Stored data entries

Start of Block

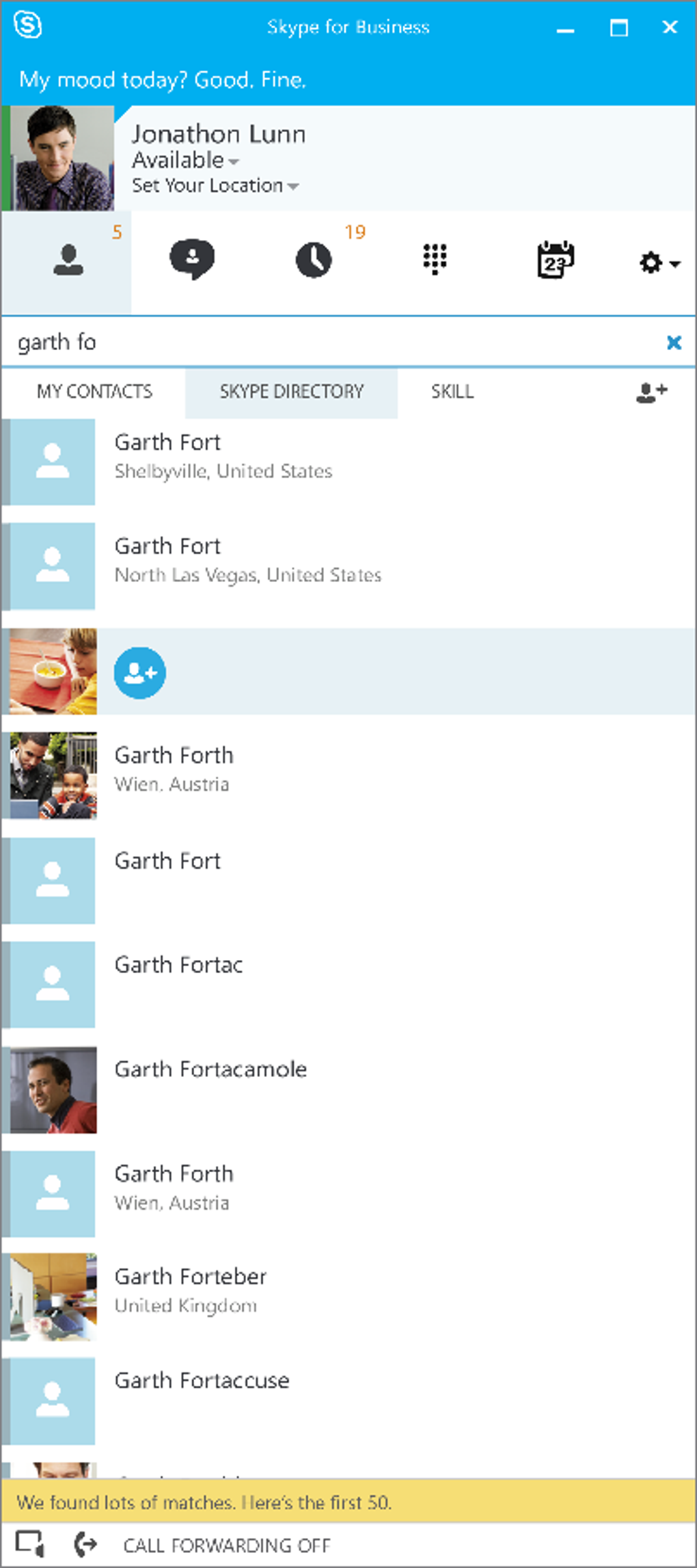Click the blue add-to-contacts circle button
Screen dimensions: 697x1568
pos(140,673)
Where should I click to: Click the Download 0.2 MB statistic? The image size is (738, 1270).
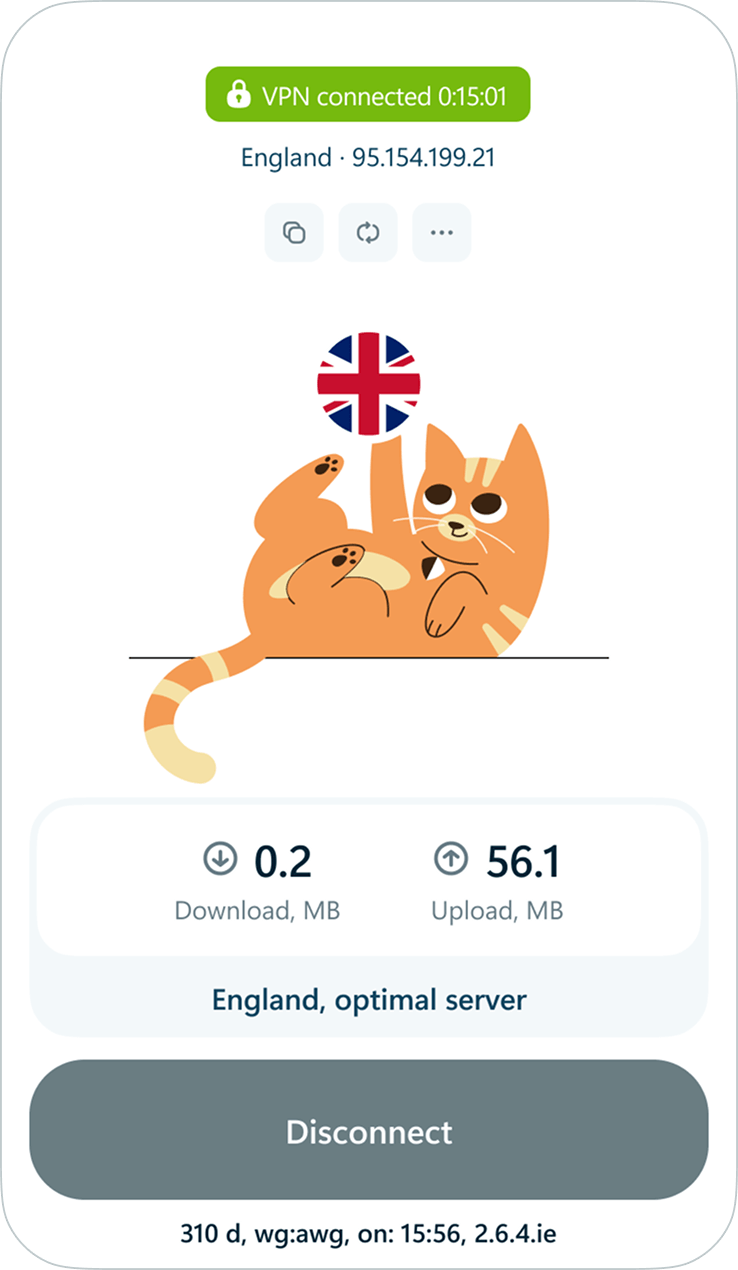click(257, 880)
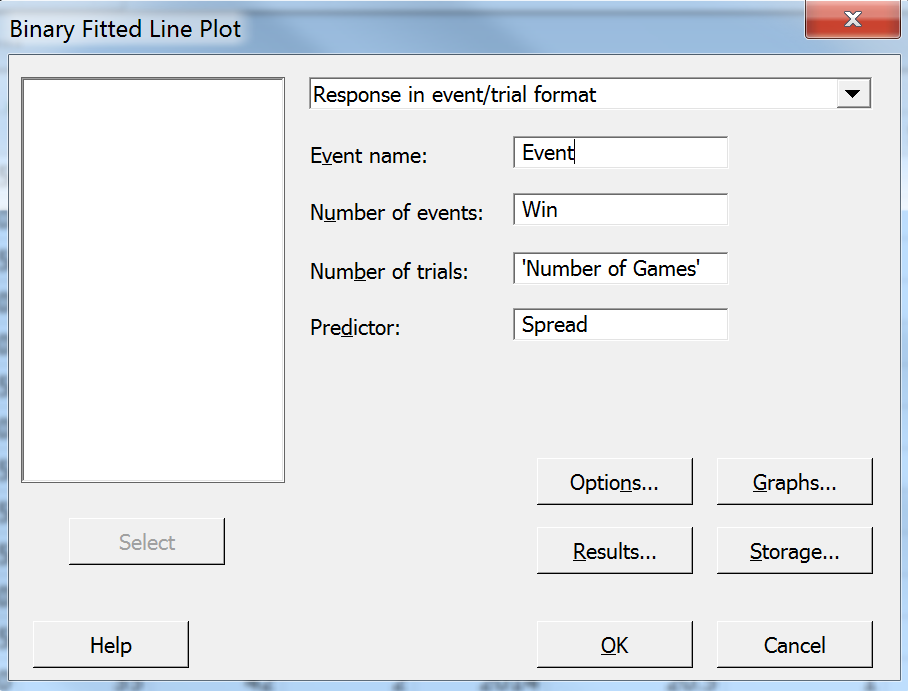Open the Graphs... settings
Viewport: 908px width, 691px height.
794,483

End of Block

▶ **What is expected**:
Your output should consist solely of the lines from the line containing "Where should I" through the last line of the entries, verbatim, minus any pictures.

▶ **Solution to this problem**:
Where should I click to: Click the Download 0.2 MB statistic? The image size is (738, 1270).
click(257, 880)
Open the Graphs... settings
Viewport: 908px width, 691px height.
794,483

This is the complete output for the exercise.